Crosby's approach to design is an incongruous mixture of handcraft and high-level design thinking. True to his roots as a letterer and illustrator, he continues to hand-produce logos and symbols for universities, health centers and industry leaders. Also true to his roots at the drag strip, and despite his careful approach to design, Crosby races his custom Riviera blue (Pantone Process Blue) Porsche GT3S at raceways around the country, adorned with a beautifully crafted number.

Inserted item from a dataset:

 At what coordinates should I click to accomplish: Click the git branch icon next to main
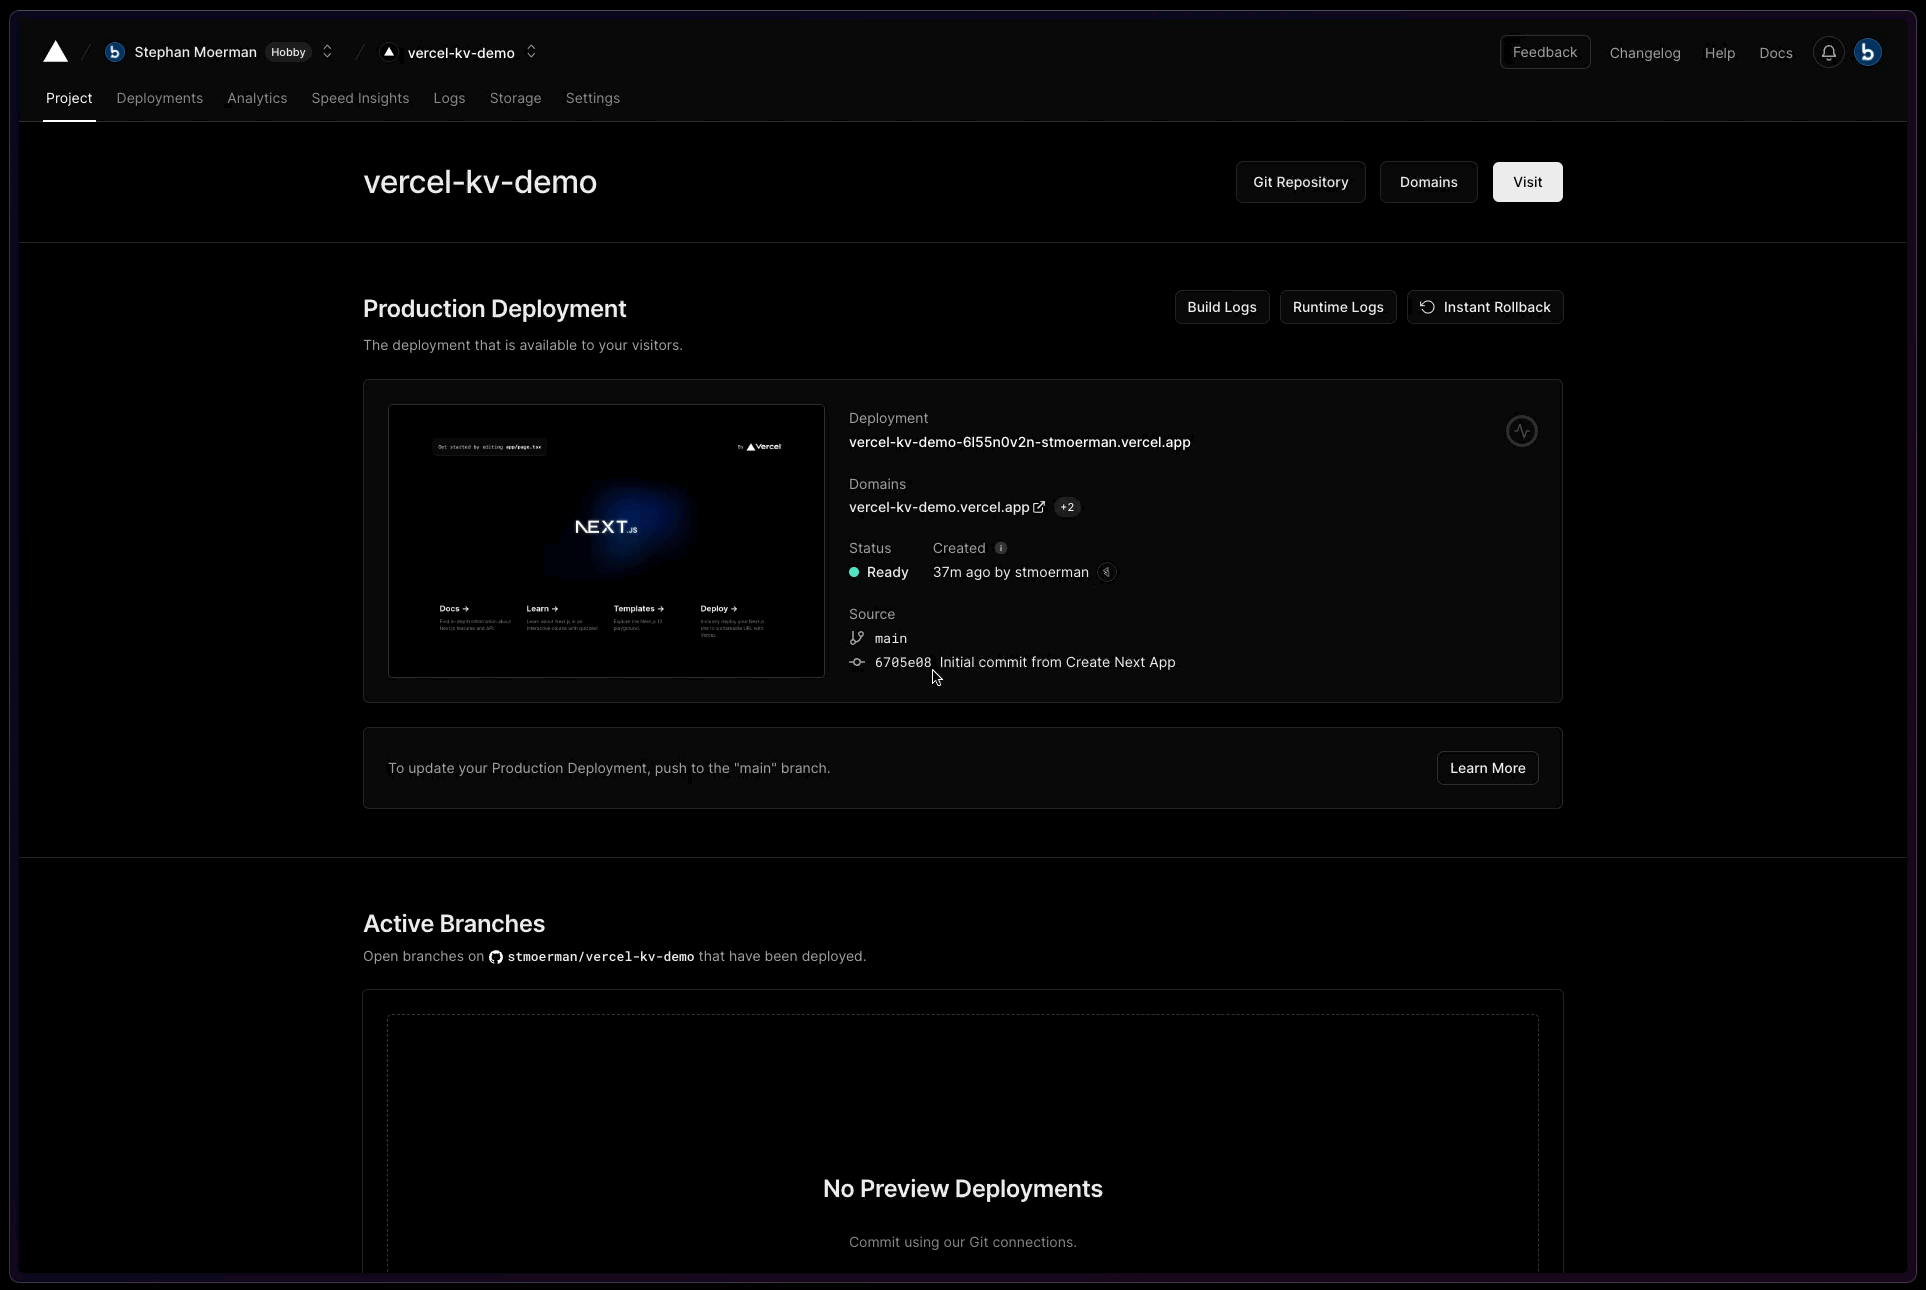856,639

His company is also renowned for its strategic approach to design. A Crosby Associates project always begins with information gathering, planning, and the defining of objectives, intentions and goals. With confidence, in the deep tones of his mid-century radio voice, Crosby says that he is inspired not by the act of designing, but by the problem itself: “Design needs to have a reason for being.” Yet, given the reason, he will craft a thoughtful and complete strategic framework for the solution, still loving every intuitive moment he invests in sketching just the right solution.